抜粋本文 ▸
『658km、陽子の旅』菊地凛子主演、第25回 上海国際映画祭で、最優秀作品賞・最優秀女優賞・最優秀脚本賞の 三冠受賞作品
『658km、陽子の旅』の658kmは、東京から陽子の実家弘前までの距離だ。父の訃報を聞き、洋子は従兄の車に乗り帰省するのだが、途中で従兄とはぐれてしまい、ヒッチハイクで弘前まで旅することになった。
陽子は何人もの人の助けによってヒッチハイクの旅を1日かけて行う。たった1日の旅ではあるが、それは、あたかも陽子のこれまでの人生の歩みのようでもあった。
陽子を演じる菊地凛子のコメントが、陽子というキャラクターに観客が寄り添う補助線となるだろう。

課題文 A ▸ 抜粋本文によると、タイトルの「658km」は何の距離ですか？

ターゲット位置データ:
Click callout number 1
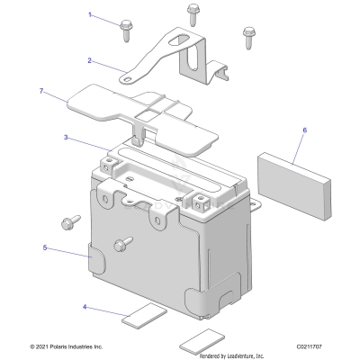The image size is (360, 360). pos(90,15)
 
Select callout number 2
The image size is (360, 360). pos(90,60)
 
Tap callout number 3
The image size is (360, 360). pos(66,138)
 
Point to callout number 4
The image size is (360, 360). pos(85,307)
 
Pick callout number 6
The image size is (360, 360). pos(304,130)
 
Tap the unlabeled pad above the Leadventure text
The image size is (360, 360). pos(203,340)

課題文 B ▸ ターゲット位置データの行のうち、「Tap callout number 3」を含む行から最後の行までを、両端の行も含めてそのとおりに打ち直してください。

解答全文 A ▸ 東京から陽子の実家がある弘前までの距離です。

解答全文 B ▸
Tap callout number 3
The image size is (360, 360). pos(66,138)
 
Point to callout number 4
The image size is (360, 360). pos(85,307)
 
Pick callout number 6
The image size is (360, 360). pos(304,130)
 
Tap the unlabeled pad above the Leadventure text
The image size is (360, 360). pos(203,340)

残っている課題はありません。